Re: Efficient Partitioning Strategies for PostgreSQL Table with KSUID and High Volume

Lorusso Domenico <domenico.l76@xxxxxxxxx> · Wed, 6 Sep 2023 00:37:36 +0200

Hello,
Increase of access cost is logarithmic when we access by index, so partition often isn't a solution to improve performance, but a solution to solve human difficulties to manage huge amounts of data, to develop expensive parallel jobs and, in some cases, to improve performance for sequential reads.

If I understand correctly your need you have 2 topics:
- read by index --> no issue
- read by user_id --> could be fixed by an index, but, because the record are distributed, the access plan use multiple access by index

Some numbers.
each week table increases of 5 millions (5 * 10 ^6) record
after 10 year (520 weeks) table should have 2.6 billion of record
A btree could create a 64 based index that means you need of...5 access to retrieve the right index address plus 1 access to retrieve the row.

This doesn't seem to be a great problem.

But if you have just 100 users the plan calculation foresees to perform 2,6*10^9 / 10^2= 2.6*10^7 access by index and each access (that actually cost 6 access for each).

But probably you don't need to read all the records inserted or modified by a user_id.

An approach could be to create generational partitions.
Main partition stores just the most recent records (with some assumption you have to define), the oldest record could be moved to other historical partition(s).

This could be realize with a technical field where store value that lead the partition identification:
field_for_partition=current --> main partition
field_for_partition=h01 --> historical partition 1
field_for_partition=h02 --> historical partition 2
and so on.

Unfortunately, this approach requires to implement a cron job that each x days change the value of field_for_partition and perform e vacuum.

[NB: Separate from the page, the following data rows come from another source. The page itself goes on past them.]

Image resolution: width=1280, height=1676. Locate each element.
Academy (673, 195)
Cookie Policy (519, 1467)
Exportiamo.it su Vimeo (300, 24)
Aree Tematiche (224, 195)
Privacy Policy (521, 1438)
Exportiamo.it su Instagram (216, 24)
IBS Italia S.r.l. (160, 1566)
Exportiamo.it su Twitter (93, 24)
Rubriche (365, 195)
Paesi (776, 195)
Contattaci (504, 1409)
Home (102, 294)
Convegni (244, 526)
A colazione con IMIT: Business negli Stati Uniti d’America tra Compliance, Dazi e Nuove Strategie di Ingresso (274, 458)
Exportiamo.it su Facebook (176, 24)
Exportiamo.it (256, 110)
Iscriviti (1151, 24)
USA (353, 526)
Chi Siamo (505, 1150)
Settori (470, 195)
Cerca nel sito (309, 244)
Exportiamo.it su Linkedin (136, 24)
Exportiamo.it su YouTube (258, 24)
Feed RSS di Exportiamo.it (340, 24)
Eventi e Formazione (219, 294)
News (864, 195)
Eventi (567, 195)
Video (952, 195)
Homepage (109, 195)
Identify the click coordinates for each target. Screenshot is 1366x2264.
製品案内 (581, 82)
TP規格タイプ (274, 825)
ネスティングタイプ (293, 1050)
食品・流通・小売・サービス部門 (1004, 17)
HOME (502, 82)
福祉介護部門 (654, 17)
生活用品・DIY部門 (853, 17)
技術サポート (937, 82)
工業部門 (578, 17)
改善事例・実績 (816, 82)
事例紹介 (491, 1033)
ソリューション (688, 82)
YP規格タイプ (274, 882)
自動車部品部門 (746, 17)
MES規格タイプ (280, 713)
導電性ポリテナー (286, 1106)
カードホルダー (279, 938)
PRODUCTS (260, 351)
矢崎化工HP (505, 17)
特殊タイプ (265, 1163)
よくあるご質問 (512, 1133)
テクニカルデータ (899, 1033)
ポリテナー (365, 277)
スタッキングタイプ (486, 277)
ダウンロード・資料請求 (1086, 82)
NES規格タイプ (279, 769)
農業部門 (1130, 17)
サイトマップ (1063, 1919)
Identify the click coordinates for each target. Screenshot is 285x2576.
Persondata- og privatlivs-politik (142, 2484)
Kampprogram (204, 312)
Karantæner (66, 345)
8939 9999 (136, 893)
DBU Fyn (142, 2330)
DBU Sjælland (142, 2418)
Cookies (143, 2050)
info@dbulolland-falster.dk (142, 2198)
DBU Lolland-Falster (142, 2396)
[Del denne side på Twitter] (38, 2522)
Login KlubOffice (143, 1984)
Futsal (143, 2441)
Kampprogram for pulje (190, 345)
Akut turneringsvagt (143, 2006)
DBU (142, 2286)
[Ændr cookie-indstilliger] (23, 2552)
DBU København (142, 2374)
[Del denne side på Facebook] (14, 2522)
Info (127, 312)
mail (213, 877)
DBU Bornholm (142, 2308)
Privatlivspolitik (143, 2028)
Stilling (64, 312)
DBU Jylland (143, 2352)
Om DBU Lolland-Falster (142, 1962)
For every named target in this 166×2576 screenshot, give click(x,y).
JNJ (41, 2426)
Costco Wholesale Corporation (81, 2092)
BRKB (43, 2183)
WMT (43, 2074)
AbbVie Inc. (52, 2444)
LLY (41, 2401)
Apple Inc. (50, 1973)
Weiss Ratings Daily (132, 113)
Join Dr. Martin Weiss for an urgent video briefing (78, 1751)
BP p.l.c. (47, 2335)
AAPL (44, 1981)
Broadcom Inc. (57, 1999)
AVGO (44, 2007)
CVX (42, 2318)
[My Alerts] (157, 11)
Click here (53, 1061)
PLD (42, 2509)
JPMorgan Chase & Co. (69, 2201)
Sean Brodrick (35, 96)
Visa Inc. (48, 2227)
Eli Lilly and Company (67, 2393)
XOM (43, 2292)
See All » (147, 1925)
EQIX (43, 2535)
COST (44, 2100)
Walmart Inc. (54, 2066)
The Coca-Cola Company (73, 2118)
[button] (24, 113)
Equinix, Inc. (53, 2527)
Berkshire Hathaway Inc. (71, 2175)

A  more simple solution is to create index with user_id + creation_date and ALWAYS access by user_id and creation_date > now() - interval 'xx days'

But, if you are users that insert record once each 2 months and users that insert 1000 record per day this approach could not fit your need.
Maybe you need also to store last insertion time for each user and also the number of record inserted.
In other word you could to find a way to define the right amount of days for each users

Il giorno mar 5 set 2023 alle ore 10:24 wheels <cheleon15@xxxxxxxxx> ha scritto:
Hi Team,

I'm working with a PostgreSQL table containing terabytes of data, and

it grows by millions of rows weekly. Each row is identified by a

[KSUID][1], and my primary read patterns are:

1. Retrieve a row by its KSUID.

2. List rows by `user_id` in descending order, pagination acceptable.

Currently, the table is unpartitioned and read performance is

sluggish. I'm contemplating partitioning the table by month using the

KSUID column, [leveraging its embedded uint32 timestamp][2], something

like this:

```sql

CREATE TABLE table_y2023m09 PARTITION OF ksuid

FOR VALUES FROM ('[current_month_ts][128 zeros]') TO

('[next_month_ts][128 zeros]')

```

This allows each 'Get row by KSUID' query to be isolated to a single partition.

For listing rows by `user_id`, I'm considering keyset pagination:

```sql

SELECT *

FROM table_name

WHERE user_id = ?

  AND ksuid > last_seen_ksuid

ORDER BY ksuid

LIMIT 10;

```

However, this method still would need to search through multiple

partitions depending on `last_seen_ksuid`, but I guess that with an

index by `user_id` might be enough.

### Questions:

1. Is using KSUID as a partitioning key viable, especially given that

the column can be represented as text or bytes?

2. Is there a more efficient way to implement listing by `user_id`

other than keyset pagination?

3. Are there any pitfalls or performance issues I should be aware of

with this approach?

4. Would it be better to just partition based on `created_at` and

extract the timestamp from the ksuid on application layer and add it

explicitly to the query?

Thank you very much,

Best regards.

  [1]: https://github.com/segmentio/ksuid

  [2]: https://github.com/segmentio/ksuid#:~:text=a%2032%2Dbit%20unsigned%20integer%20UTC%20timestamp

-- 
Domenico L.

per stupire mezz'ora basta un libro di storia,
io cercai di imparare la Treccani a memoria... [F.d.A.]